According to a July 2014 Pew Research Centre study of global opinion toward the US and China (taken during the first month of the MH370 controversy), Malaysia was one of two Asian countries where the population viewed China as its chief ally — and one of three that recognised the US as its chief threat.

Bilateral relations with China were so close in 2013 that a Malaysian official announced that Malaysia was willing to collaborate with China on developing natural resources in the South China Sea — a blatant break with other countries in the region.

That spirit of cooperation is now gone. Not long after the disappearance, a former Malaysian ambassador to Beijing told the Malaysian Insider that he believed that China’s reaction revealed a “bullying tendency,” and added: “China has bullied the Philippines and Vietnam. So Malaysia has to be careful.” He also said that Malaysia should review ties between the two countries.
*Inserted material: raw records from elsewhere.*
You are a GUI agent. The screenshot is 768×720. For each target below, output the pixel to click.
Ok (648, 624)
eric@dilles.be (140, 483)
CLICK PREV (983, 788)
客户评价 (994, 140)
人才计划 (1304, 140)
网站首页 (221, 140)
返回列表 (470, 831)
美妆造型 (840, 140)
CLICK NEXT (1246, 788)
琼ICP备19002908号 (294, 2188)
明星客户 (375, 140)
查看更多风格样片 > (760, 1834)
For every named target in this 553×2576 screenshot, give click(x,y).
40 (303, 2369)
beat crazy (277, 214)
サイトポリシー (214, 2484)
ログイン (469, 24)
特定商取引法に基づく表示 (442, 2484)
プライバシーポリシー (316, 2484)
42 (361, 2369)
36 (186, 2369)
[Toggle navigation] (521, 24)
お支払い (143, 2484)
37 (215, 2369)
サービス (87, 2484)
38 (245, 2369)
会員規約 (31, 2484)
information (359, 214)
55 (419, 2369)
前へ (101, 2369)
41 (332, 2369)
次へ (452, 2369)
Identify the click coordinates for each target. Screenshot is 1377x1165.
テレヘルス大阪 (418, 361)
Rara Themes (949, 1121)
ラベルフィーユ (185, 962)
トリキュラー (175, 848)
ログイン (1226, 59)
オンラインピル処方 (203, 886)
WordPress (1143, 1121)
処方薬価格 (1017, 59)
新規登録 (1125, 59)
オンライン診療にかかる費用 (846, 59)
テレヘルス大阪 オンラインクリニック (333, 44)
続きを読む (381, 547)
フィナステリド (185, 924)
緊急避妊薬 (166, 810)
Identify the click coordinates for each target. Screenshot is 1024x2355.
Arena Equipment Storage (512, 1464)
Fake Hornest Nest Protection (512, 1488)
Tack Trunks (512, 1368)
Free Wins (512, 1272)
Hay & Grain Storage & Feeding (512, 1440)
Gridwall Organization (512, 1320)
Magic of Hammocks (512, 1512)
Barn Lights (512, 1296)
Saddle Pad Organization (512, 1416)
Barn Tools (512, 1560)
Over the last year, the Malaysian government has also made an effort to build closer ties with the US. It even invited US spy planes to use bases on Malaysian territory — an invitation that likely infuriated China. Though MH370’s disappearance isn’t solely responsible for this important diplomatic hedge, it certainly played a key role in widening a gap that barely existed on March 7, 2014.

Founded in 1972, state- owned Malaysia Airlines has long been one of Malaysia’s most prominent GLCs — or government-linked companies — that make up an astonishing 54 per cent of the entities on the Kuala Lumpur Composite Index, and dominate key industries across the country. They are government controlled and owned, and widely viewed as patronage programmes that bleed public cash. However, even before MH370 disappeared, Malaysia Airlines was in dire financial condition, having lost money for three years straight (while most other airlines worldwide were booming).

Prior efforts at making the airline more efficient were vetoed by— among others — Malaysia’s powerful unions. But the precipitous drop in ticket revenue that followed the disappearance of MH370 (and then, MH17) brought the company to the edge of bankruptcy and dissolution. Rather than allow what would be viewed as a national humiliation, Khazanah Nasional, the sovereign wealth fund that controls the airline, took it private, and hired a foreign CEO — the first in its history — who is cutting 6,000 jobs, in addition to many of the airline’s international routes outside of Asia.

It’s a pragmatic step for a company that remains one of Malaysia’s signature brands, and it raises modest hopes that a stubborn Malaysian government will be willing to treat other GLCs similarly — especially as its oil-dependent economy falters. That the discussion is even possible, however, is solely the result of MH370.